● **Problem statement**: The expected result is the full set of records, copied precisely, with images dropped.

● **Provided data**:
══════════════════════════════
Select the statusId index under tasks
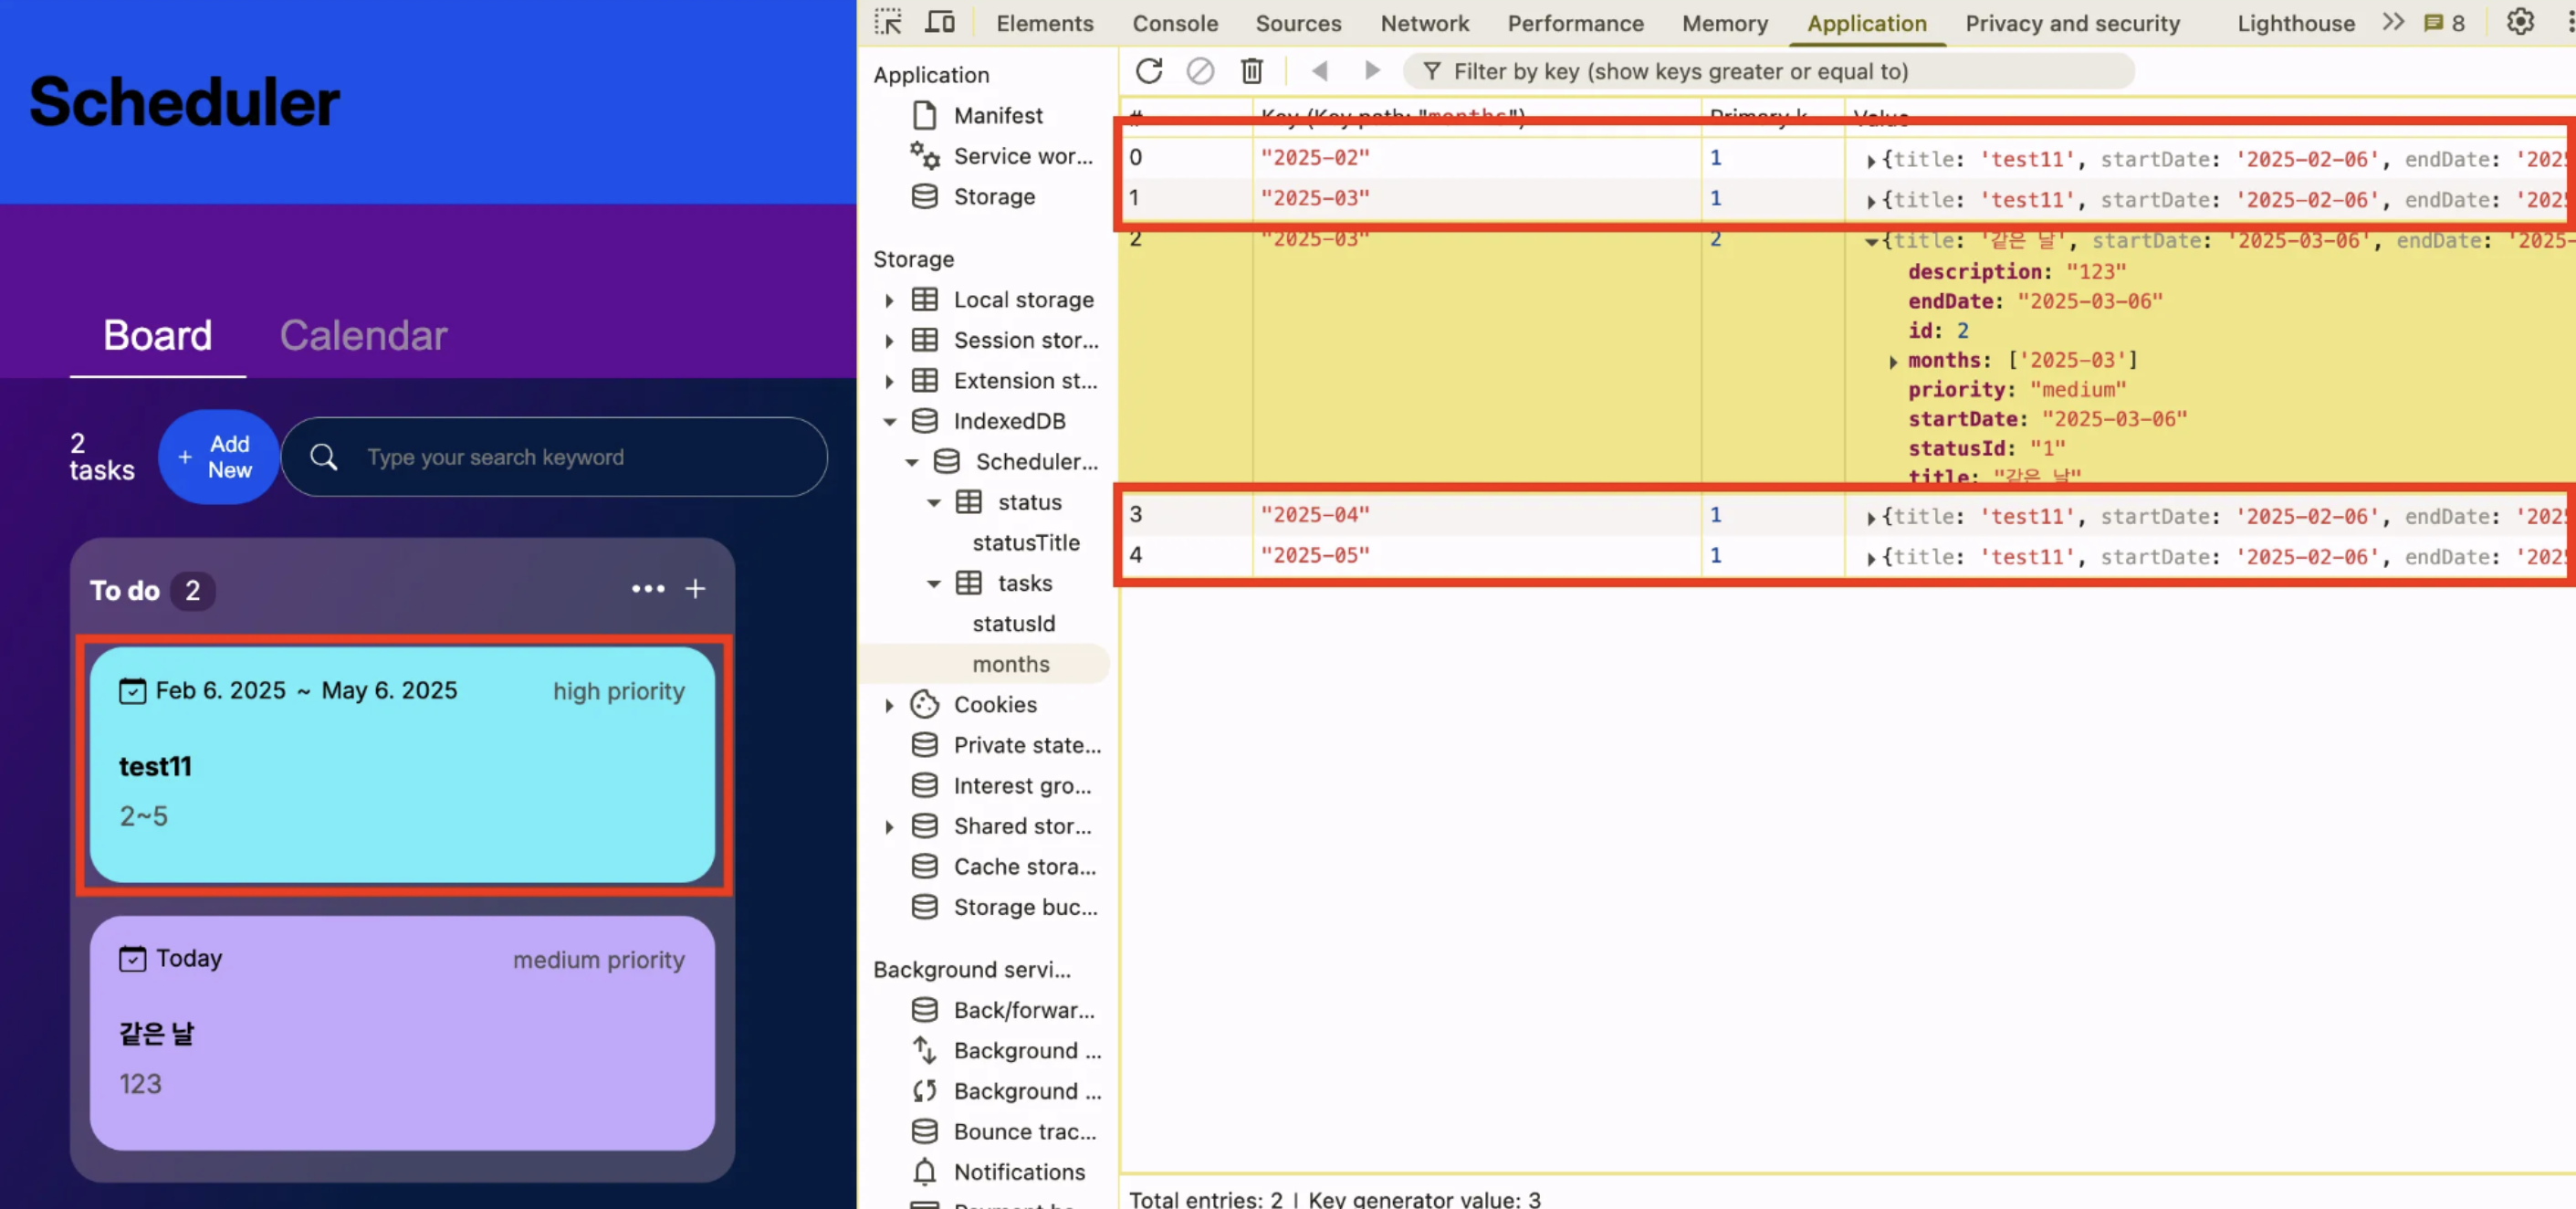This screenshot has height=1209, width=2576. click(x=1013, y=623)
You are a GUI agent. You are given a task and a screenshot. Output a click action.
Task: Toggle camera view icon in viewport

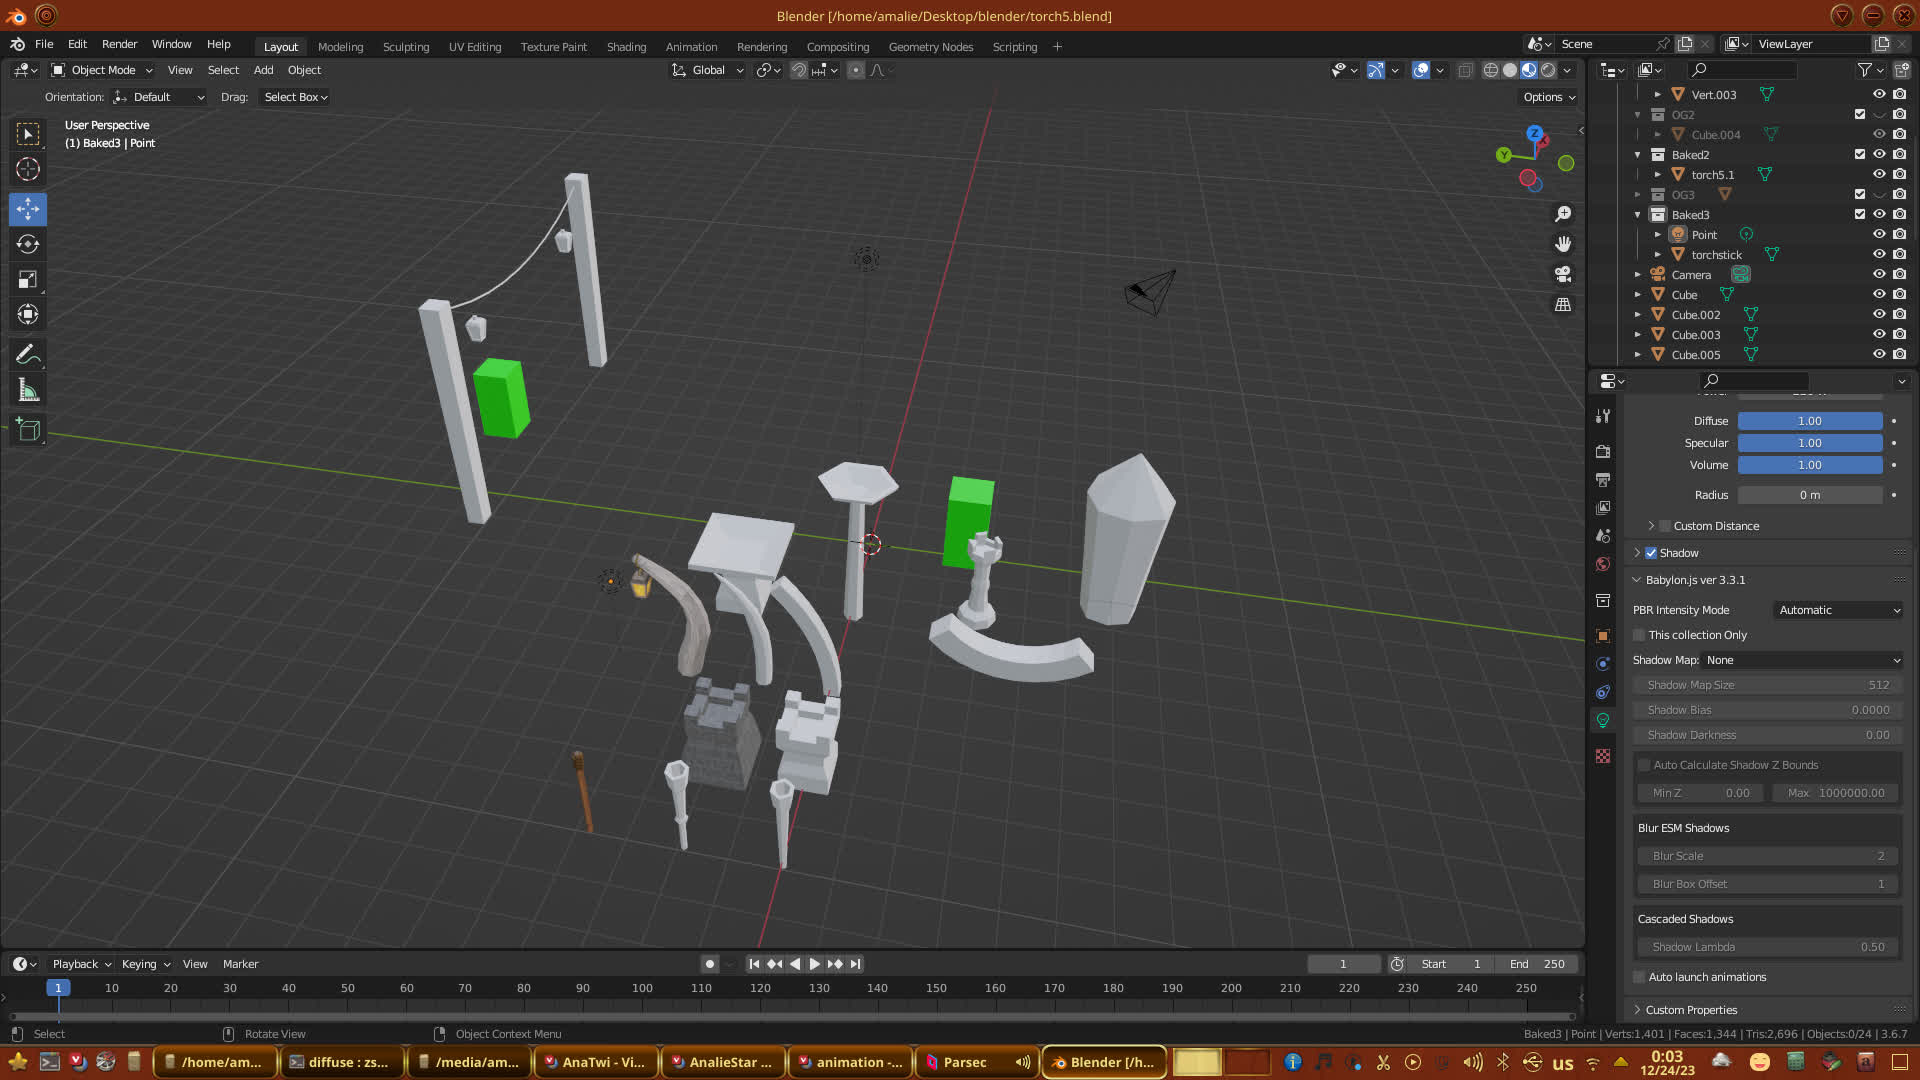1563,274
══════════════════════════════
● **Solution to the exercise**:
Select the statusId index under tasks
This screenshot has height=1209, width=2576. click(x=1013, y=623)
You are a GUI agent. You are given a task and a screenshot. Output a click action.
Task: Toggle camera view icon in viewport

1563,274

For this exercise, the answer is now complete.